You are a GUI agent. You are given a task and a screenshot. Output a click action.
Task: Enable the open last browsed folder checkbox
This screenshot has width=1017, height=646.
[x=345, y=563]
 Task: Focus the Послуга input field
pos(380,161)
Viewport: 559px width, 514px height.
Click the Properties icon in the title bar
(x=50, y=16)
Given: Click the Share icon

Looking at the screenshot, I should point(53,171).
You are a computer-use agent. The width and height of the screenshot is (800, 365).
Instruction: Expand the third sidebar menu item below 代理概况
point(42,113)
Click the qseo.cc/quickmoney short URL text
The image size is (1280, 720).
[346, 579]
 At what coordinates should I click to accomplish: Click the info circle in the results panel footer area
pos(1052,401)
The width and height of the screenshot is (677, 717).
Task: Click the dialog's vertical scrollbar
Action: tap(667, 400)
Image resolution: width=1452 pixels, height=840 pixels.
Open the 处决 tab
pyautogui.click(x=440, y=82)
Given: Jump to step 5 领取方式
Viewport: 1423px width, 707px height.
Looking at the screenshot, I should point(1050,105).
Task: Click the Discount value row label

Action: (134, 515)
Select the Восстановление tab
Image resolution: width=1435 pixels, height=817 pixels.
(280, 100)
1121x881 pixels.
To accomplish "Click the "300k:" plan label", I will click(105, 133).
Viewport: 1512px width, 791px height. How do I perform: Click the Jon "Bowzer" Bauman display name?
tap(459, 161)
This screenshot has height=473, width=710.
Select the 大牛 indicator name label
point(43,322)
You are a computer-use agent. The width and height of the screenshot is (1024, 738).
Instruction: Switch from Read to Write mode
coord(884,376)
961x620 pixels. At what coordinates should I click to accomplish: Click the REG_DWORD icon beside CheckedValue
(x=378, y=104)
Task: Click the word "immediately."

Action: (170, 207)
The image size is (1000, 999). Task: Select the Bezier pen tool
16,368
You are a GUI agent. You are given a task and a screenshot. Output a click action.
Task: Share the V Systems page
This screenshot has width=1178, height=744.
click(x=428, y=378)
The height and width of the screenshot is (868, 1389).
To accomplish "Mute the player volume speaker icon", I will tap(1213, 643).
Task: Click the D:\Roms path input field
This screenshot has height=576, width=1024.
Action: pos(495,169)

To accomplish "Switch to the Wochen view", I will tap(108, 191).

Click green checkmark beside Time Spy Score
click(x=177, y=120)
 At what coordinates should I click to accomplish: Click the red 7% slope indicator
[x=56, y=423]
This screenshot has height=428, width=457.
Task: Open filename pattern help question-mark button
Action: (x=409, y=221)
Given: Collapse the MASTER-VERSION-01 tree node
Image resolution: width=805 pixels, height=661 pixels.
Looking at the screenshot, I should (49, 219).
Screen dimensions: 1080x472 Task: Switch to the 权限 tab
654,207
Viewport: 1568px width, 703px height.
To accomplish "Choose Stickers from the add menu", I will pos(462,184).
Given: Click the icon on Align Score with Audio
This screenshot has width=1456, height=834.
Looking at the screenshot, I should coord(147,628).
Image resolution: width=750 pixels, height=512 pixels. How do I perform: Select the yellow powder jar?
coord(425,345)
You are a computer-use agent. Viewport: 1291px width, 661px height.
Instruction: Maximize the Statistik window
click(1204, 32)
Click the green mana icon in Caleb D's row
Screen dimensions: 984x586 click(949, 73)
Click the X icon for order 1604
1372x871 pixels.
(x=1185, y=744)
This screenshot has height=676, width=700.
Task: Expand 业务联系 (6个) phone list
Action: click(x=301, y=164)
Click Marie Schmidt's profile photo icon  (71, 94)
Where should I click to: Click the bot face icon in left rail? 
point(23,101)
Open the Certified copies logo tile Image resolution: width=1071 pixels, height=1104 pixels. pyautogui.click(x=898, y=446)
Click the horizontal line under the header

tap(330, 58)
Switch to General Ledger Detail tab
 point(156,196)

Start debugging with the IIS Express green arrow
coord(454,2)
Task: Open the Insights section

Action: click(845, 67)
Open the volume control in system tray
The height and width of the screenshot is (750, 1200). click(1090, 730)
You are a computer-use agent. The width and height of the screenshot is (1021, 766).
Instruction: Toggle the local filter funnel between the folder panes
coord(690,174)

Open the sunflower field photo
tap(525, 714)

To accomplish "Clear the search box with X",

───

▶ **What the task requires**: Using the material, show each line where the string "computer" can be found.

▶ **Answer to this task**:
You are a computer-use agent. The width and height of the screenshot is (800, 365).
You are a computer-use agent. The width and height of the screenshot is (1024, 738).
You are a computer-use agent. Viewport: 1291px width, 661px height.
You are a computer-use agent. The width and height of the screenshot is (1021, 766).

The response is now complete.